--- TASK INPUT Enclosed Below ---

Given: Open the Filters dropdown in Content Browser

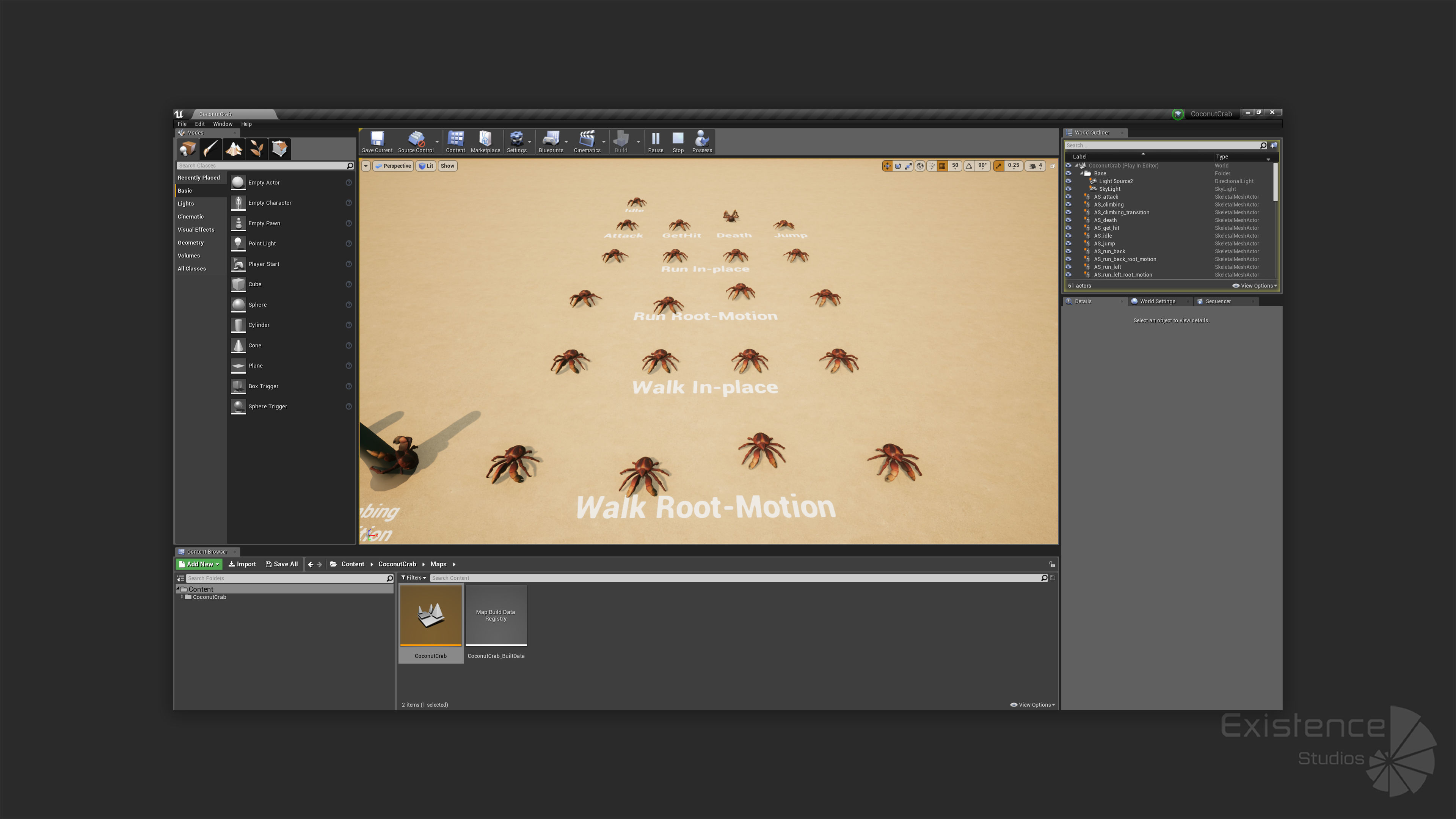Looking at the screenshot, I should 414,577.
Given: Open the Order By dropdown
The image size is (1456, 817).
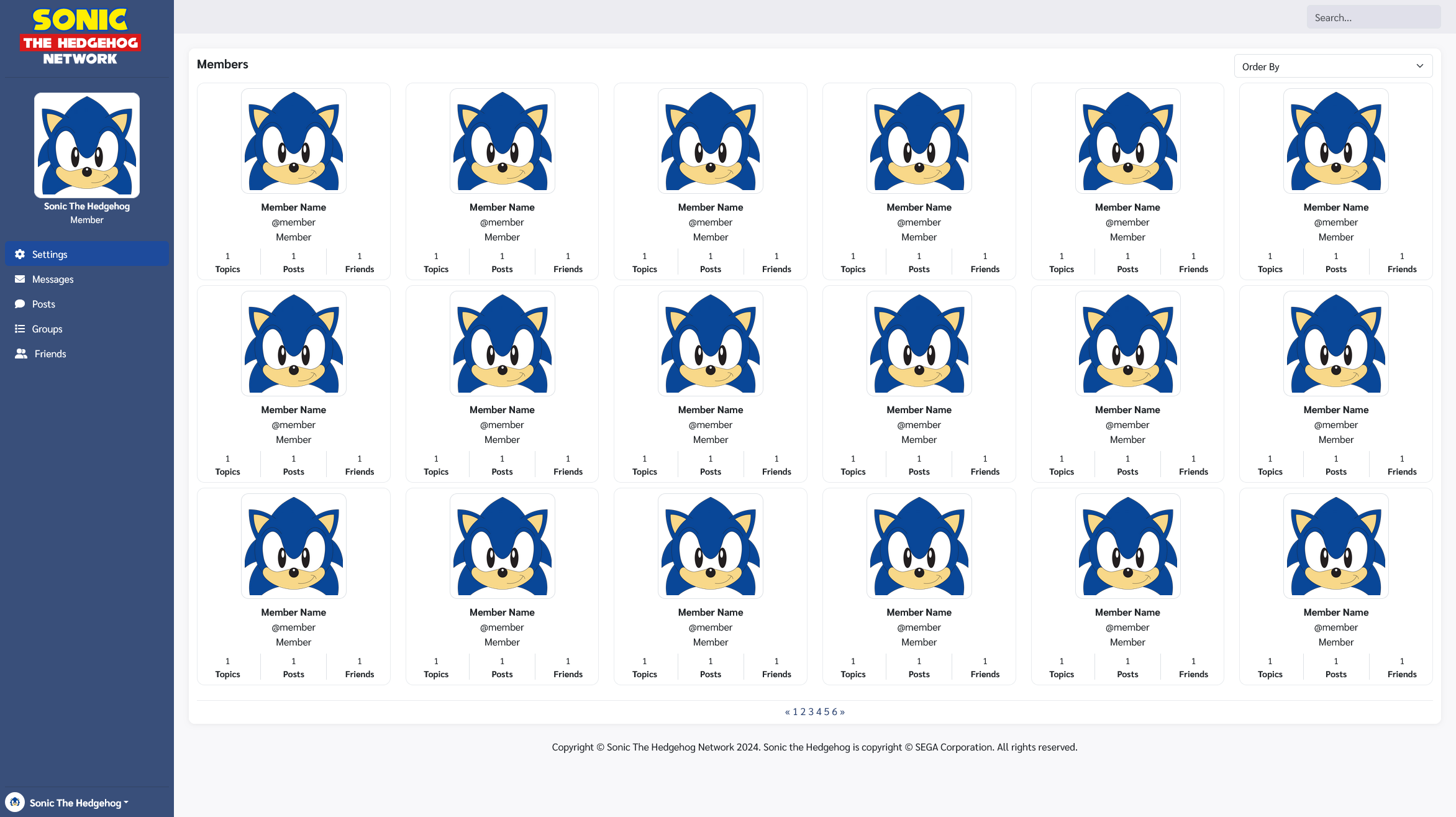Looking at the screenshot, I should pos(1333,66).
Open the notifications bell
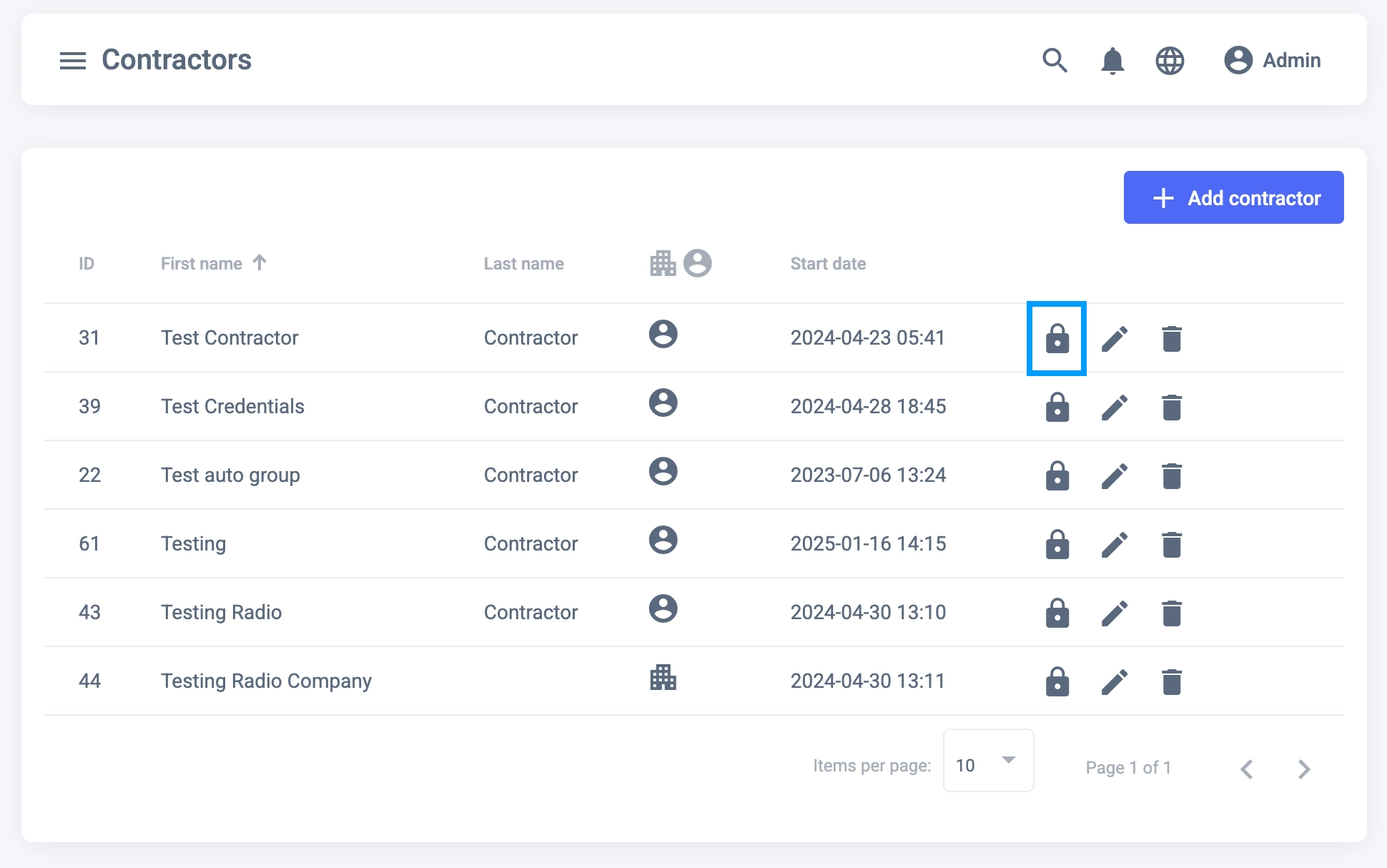This screenshot has height=868, width=1387. (1112, 61)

--- End of Enclosed TASK INPUT ---

_HOW TO COMPLETE THIS TASK_: Would you print all of the entries exactly, omitting any image?

_TASK RESULT_:
Given: Open the Filters dropdown in Content Browser

Looking at the screenshot, I should 414,577.
Given: Open the Order By dropdown
The image size is (1456, 817).
Looking at the screenshot, I should pos(1333,66).
Open the notifications bell
This screenshot has height=868, width=1387. (1112, 61)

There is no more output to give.